Chefe do governo brasileiro discursou como se estivesse falando ao seu “cercadinho”. “Ele não é um estadista, não está no lugar certo”, afirma Thomas Heye
O discurso de Jair Bolsonaro na 76° Assembleia Geral das Nações Unidas, a ONU, causou vergonha no Brasil e no mundo por diversos motivos. Pelas mentiras, informações falsas, defesa de protocolo anticientífico no combate à pandemia e absoluta ignorância sobre o papel de um chefe de Estado. No organismo que reúne os líderes do mundo, que normalmente discursam sobre questões de interesse global, o presidente brasileiro falou como se estivesse se dirigindo ao seu cada vez menor cercadinho de fanáticos em Brasília. “Claro que é absurdo. Mas ele não tem noção disso. Ele não é um estadista, não está no lugar certo. É um estranho no ninho, uma comédia. O pessoal está batendo palmas para ele dançar”, diz Thomas Heye, professor do Instituto de Estudos Estratégicos da Universidade Federal Fluminense (UFF).
Para Heye, “Bolsonaro passou um atestado de indigência moral e intelectual para o planeta inteiro”. O termo “que vergonha” e as hashtags #BolsonaroVergonhaDoBrasil e #Bolsonarovergonhamundial estiveram entre os assunto mais citados no Twitter. No palco diplomático mais importante do planeta, o ocupante da Presidência do Brasil proferiu uma profusão de mentiras. Disse que estava no púlpito para “mostrar o Brasil diferente daquilo publicado em jornais ou visto em televisões”. Afirmou que o país está “há dois anos e oito meses sem qualquer caso concreto de corrupção”.
Declarou apoio ao tratamento precoce contra a covid. Nesse trecho do discurso, ele inclusive se autoincrimina perante o mundo sobre crimes que juristas importantes consideram que a CPI da Covid comprovou inequivocamente. Mentiu sobre dados da Amazônia, de cuja destruição seu governo é cúmplice e incentivador. Manifestou “profunda apreensão” pelo futuro do Afeganistão, e prometeu: “Concederemos visto humanitário para cristãos”, o que foi considerado o carimbo de sua islamofobia. Menos de 1% dos afegãos são cristãos.
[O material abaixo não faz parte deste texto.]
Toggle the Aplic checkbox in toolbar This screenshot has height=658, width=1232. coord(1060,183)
Chefe do governo mancha imagem do país
A fala do brasileiro na ONU não piora a situação de vergonha internacional, mas confirma a já péssima imagem do Brasil perante líderes, imprensa e sociedades do mundo todo, opina o professor da UFF, após a vergonha na ONU. O problema é que, uma vez “colada” ao país, a mancha leva muito tempo para ser limpa. Heye cita o Plano Cruzado. Em 20 de fevereiro de 1987, o então presidente José Sarney fez um pronunciamento de rádio e TV anunciando a suspensão do pagamento dos juros da dívida externa.
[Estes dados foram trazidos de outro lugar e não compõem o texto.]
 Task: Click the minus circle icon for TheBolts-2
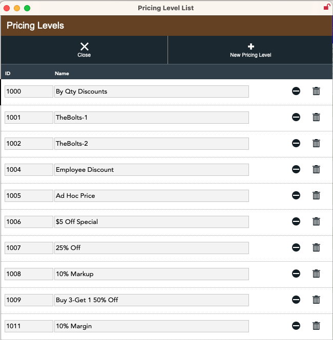296,143
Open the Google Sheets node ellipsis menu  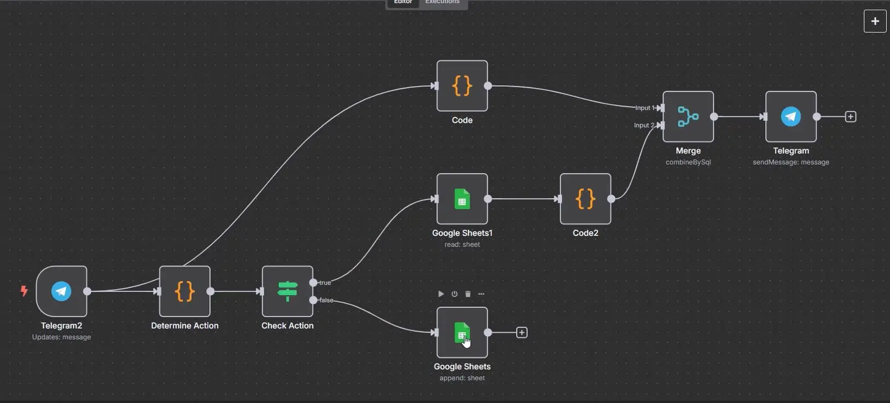click(481, 294)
O calote nem chegou a ser completamente concretizado. Na época, o país deixou de pagar principalmente os credores de mais longo prazo, bancários e bancários privados. “Mas as dívidas mais de curto prazo e com organismos internacionais, não”, explica o economista Guilherme Mello, da Universidade Estadual de Campinas (Unicamp).
“Mesmo assim, só por isso, nossos filhos e netos pagarão mais pelo dinheiro emprestado lá fora, porque nosso risco aumentou”, diz Heye. “Danos graves causados à imagem do país podem até ser revertidos mais rapidamente em relação a governos. Amanhã, de repente, o governo Biden, por exemplo, vira nosso melhor amigo, se for interesse deles. Já em relação à sociedade americana, empresas, imprensa, academia e outros setores, a coisa é diferente. Governos estão atrás de interesses imediatos, mas convencer um professor universitário, um jornalista, tem que ter mais substância do que simplesmente retórica e boa vontade.”
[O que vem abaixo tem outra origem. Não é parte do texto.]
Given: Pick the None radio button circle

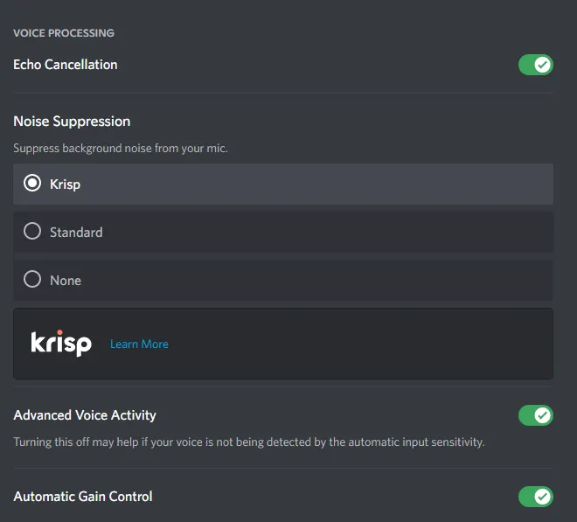Looking at the screenshot, I should 32,280.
The Guardian: “Mentiras descaradas”
A imprensa internacional, aliás, não amenizou nas críticas. O britânico The Guardian foi duro. Disse que o presidente brasileiro declarou na ONU que tinha ido apresentar “um novo Brasil, com sua credibilidade restaurada perante o mundo”. “Mas em um discurso de 12 minutos, o populista de extrema direita pregou remédios ineficazes contra a Covid, denunciou medidas de contenção do coronavírus e propagou uma sucessão de distorções e mentiras descaradas sobre a política brasileira e o meio ambiente”, diz o Guardian.
O The New York Times publicou matéria de destaque com o título: “Não vacinado e desafiador, Bolsonaro rebate críticas no discurso da ONU”. “O presidente do Brasil liderou uma das respostas à pandemia mais criticadas do mundo. Bolsonaro minimizou repetidamente a ameaça do vírus, criticou medidas de quarentena e foi multado por se recusar a usar máscara. Seu governo demorou a garantir o acesso às vacinas, mesmo com o vírus sobrecarregando hospitais em todo o país.”